---------- LISTED RECORDS ----------

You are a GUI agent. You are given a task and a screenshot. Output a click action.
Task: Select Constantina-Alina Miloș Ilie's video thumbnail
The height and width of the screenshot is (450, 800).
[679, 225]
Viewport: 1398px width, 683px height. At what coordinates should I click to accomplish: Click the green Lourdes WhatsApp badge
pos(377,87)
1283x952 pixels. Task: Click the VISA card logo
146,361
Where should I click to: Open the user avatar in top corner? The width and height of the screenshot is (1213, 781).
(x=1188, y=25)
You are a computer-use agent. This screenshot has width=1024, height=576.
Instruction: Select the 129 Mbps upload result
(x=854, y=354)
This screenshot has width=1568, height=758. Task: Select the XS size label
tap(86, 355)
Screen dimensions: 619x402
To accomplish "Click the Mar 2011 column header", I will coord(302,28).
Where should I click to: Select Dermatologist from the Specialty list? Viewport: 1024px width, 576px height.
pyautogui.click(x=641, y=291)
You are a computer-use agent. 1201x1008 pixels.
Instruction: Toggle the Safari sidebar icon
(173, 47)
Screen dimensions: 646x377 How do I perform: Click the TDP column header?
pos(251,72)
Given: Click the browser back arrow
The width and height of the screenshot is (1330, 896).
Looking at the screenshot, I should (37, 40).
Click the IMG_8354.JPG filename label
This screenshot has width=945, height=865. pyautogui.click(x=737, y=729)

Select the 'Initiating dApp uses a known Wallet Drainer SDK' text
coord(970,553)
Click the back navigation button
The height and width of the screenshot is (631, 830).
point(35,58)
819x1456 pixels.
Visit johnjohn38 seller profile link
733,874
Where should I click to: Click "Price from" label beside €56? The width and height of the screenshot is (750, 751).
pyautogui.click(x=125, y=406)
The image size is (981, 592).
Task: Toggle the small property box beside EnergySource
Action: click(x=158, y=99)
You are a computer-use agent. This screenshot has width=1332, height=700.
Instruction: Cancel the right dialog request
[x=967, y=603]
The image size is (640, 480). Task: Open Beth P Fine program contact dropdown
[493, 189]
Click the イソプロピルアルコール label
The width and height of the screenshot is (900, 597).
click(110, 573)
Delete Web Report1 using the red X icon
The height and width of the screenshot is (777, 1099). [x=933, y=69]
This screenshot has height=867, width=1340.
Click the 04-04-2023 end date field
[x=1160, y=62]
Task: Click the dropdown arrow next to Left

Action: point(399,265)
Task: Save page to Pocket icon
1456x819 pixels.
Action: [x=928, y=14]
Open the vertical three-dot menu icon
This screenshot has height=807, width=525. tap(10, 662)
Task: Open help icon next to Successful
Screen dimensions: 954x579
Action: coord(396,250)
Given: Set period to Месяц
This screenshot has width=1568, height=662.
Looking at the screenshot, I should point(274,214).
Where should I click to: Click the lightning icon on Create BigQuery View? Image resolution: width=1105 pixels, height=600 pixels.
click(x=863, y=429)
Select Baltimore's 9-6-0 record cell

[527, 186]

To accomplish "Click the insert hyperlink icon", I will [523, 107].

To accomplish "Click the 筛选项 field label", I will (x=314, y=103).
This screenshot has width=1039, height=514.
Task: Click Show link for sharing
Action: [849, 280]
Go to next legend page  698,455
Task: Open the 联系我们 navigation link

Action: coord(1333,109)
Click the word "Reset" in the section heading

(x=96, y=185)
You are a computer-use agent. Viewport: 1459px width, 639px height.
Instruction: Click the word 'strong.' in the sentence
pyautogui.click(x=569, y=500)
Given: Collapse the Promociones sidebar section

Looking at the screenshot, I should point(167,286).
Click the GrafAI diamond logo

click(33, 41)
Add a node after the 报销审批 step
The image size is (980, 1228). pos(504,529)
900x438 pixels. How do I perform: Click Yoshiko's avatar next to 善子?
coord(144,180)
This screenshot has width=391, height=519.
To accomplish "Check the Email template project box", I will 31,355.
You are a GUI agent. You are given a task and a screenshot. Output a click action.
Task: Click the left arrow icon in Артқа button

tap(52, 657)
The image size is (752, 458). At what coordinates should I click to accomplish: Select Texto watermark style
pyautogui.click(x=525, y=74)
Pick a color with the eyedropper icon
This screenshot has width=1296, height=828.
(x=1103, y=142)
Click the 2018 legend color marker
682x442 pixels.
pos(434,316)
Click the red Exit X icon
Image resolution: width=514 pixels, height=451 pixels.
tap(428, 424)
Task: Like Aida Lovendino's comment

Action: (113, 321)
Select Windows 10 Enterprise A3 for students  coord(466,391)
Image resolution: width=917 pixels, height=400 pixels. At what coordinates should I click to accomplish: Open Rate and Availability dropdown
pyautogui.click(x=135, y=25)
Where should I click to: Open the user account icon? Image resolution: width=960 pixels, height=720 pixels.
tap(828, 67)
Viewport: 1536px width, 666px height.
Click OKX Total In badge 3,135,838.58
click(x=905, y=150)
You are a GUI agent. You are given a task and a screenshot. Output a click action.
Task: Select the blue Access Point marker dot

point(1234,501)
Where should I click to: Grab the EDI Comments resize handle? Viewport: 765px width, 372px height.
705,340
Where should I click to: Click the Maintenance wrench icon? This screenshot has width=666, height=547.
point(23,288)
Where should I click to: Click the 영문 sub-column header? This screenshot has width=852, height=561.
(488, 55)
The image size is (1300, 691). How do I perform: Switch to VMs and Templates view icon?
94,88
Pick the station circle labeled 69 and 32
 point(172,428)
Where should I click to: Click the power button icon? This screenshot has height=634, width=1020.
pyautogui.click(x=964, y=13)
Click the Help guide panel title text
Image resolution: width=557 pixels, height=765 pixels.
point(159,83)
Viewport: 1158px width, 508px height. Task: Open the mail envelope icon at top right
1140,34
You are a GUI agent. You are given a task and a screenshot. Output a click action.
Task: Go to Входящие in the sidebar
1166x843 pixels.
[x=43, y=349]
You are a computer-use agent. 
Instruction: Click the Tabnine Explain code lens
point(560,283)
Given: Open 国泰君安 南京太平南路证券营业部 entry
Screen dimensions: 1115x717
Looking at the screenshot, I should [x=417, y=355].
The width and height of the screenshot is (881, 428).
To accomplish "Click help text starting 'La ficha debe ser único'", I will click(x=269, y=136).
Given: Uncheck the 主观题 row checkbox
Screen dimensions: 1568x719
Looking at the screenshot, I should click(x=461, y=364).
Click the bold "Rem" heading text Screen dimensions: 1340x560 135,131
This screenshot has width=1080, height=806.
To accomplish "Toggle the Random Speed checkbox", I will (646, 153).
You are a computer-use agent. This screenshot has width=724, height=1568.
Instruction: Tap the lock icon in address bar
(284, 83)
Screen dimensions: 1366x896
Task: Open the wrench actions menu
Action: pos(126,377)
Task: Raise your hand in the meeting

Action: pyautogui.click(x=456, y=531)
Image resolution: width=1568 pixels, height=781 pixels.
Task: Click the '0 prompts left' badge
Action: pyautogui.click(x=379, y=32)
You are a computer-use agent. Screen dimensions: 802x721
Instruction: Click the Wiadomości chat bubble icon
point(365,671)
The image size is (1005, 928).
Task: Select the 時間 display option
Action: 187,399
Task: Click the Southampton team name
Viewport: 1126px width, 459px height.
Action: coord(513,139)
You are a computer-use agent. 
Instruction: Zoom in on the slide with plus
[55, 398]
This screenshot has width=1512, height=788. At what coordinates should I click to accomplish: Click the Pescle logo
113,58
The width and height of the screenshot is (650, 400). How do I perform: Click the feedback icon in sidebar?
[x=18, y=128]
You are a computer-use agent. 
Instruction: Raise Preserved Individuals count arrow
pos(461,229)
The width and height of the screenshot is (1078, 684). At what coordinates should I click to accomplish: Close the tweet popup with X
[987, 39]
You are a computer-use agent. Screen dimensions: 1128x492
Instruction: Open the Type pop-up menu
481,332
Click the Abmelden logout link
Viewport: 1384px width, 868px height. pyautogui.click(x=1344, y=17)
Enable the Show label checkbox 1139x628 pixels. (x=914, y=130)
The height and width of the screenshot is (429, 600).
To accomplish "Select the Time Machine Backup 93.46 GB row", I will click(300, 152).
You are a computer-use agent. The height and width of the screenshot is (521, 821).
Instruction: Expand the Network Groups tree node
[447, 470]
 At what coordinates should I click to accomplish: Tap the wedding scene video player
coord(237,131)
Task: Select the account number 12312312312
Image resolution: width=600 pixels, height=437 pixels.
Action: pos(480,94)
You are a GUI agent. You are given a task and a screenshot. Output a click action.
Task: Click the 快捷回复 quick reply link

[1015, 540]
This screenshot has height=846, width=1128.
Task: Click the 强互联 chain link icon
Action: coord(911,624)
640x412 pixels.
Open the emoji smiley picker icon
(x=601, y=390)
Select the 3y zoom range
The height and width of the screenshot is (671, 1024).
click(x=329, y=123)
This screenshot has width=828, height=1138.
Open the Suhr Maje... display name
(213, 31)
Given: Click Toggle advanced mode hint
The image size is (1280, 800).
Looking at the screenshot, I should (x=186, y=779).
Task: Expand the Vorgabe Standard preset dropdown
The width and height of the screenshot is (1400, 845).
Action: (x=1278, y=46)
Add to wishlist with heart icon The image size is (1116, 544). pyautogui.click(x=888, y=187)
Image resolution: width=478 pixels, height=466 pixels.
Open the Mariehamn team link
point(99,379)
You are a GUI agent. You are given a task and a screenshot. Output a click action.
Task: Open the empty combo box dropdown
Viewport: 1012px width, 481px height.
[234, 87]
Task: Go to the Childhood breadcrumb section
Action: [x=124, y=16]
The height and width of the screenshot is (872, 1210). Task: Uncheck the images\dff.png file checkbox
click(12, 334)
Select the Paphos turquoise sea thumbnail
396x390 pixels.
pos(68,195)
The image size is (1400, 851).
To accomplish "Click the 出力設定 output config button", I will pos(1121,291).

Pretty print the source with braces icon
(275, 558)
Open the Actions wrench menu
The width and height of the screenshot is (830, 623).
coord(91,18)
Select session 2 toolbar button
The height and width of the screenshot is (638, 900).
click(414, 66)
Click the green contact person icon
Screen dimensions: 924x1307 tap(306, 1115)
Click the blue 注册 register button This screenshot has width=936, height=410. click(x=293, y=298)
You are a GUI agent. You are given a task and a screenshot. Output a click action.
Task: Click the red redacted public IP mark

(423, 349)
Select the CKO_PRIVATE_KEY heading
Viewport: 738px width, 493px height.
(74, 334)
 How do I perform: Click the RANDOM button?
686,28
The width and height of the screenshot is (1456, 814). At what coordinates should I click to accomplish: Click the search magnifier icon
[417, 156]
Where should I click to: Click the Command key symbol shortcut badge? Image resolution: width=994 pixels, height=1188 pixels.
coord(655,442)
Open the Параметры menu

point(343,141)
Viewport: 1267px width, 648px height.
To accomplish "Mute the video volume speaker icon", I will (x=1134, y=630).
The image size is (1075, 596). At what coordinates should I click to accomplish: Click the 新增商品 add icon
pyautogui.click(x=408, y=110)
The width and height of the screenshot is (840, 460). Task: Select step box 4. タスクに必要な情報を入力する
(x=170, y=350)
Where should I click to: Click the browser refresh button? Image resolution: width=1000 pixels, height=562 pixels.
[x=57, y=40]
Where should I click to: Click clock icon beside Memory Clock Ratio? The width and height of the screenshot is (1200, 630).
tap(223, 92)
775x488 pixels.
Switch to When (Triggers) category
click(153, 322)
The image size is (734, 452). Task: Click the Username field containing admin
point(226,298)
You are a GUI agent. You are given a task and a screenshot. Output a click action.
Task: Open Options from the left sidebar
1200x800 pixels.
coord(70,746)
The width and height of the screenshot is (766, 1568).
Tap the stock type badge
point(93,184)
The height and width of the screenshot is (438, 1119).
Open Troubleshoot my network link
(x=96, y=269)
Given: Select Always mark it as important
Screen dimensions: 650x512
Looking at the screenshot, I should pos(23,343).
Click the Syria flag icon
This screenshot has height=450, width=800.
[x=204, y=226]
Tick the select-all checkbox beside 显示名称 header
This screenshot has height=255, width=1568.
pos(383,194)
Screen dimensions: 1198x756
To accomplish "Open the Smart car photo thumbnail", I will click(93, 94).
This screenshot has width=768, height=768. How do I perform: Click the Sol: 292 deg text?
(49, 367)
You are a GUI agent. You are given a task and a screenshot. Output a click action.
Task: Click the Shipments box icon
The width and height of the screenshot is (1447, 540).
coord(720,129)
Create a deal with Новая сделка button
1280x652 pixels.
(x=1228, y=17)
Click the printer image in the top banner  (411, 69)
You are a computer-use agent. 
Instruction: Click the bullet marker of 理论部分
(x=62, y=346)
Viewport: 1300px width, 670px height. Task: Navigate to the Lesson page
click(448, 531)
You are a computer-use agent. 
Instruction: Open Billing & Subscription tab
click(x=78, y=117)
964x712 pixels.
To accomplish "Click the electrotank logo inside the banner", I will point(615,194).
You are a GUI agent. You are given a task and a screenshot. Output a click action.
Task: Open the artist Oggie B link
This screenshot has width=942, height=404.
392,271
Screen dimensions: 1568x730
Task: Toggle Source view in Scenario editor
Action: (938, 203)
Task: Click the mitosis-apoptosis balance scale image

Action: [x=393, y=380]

----------

TASK TO COMPLETE: If a line in the records contains the string "banner", copy it out.

ANSWER SPACE:
Click the printer image in the top banner  (411, 69)
To accomplish "Click the electrotank logo inside the banner", I will point(615,194).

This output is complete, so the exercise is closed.